The Neuron review was made up of contributions from 45 research laboratories, with 1042 individual data points. These represented experiments in 198 monkeys. They found that optogenetics in nonhuman primates had a 91% success rate - based on outcomes related to measured changes in neural activity or through observed behavioral changes. When the researchers considered only "strong" outcomes, they found the technique to be effective in 76% of cases.
Researchers here believe that the definition of experimental success used for the Neuron study was too broad. The technique was considered successful if it generated neurophysiological or behavioral effects. Furthermore, what the Neuron researchers counted as a successful behavioral effect included subjective evaluations of narrative accounts of animals’ behaviors as well as results judged qualitatively to be “weak.”
Researchers here posit that meaningful evidence of the successful use of optogenetics in neuroscience would require some proof that neurons had been modulated through the technique, in addition to observing a change in animal behavior.
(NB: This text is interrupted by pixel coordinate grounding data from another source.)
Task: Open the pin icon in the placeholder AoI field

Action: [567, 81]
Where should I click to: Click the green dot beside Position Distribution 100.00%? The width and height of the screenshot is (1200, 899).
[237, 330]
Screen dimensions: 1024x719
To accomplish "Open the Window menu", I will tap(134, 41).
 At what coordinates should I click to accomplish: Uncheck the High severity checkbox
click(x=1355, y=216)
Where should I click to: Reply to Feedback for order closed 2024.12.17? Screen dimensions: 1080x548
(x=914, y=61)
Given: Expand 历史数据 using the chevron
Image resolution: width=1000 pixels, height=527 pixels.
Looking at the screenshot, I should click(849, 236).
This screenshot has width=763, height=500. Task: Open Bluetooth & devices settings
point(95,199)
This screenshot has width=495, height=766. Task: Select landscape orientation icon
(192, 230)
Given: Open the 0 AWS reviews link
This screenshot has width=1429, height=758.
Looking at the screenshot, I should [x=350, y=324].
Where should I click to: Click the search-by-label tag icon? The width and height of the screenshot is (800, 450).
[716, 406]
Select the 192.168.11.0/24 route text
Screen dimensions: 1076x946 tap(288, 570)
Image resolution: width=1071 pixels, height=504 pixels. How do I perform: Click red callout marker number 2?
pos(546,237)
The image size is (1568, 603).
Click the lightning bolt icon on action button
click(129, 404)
Given these criteria, the present authors re-evaluated the database with stricter definitions of success, requiring both neurological modulation and behavioral change, and found that optogenetics in nonhuman primates had a 62.5% success rate. When the researchers considered only strong outcomes, they found the technique to be effective in a mere 53.1% of cases. They believe that optogenetic manipulation is not yet at a stage of development where it can be applied to investigate treatment for complex behaviors relevant to psychiatric conditions in humans.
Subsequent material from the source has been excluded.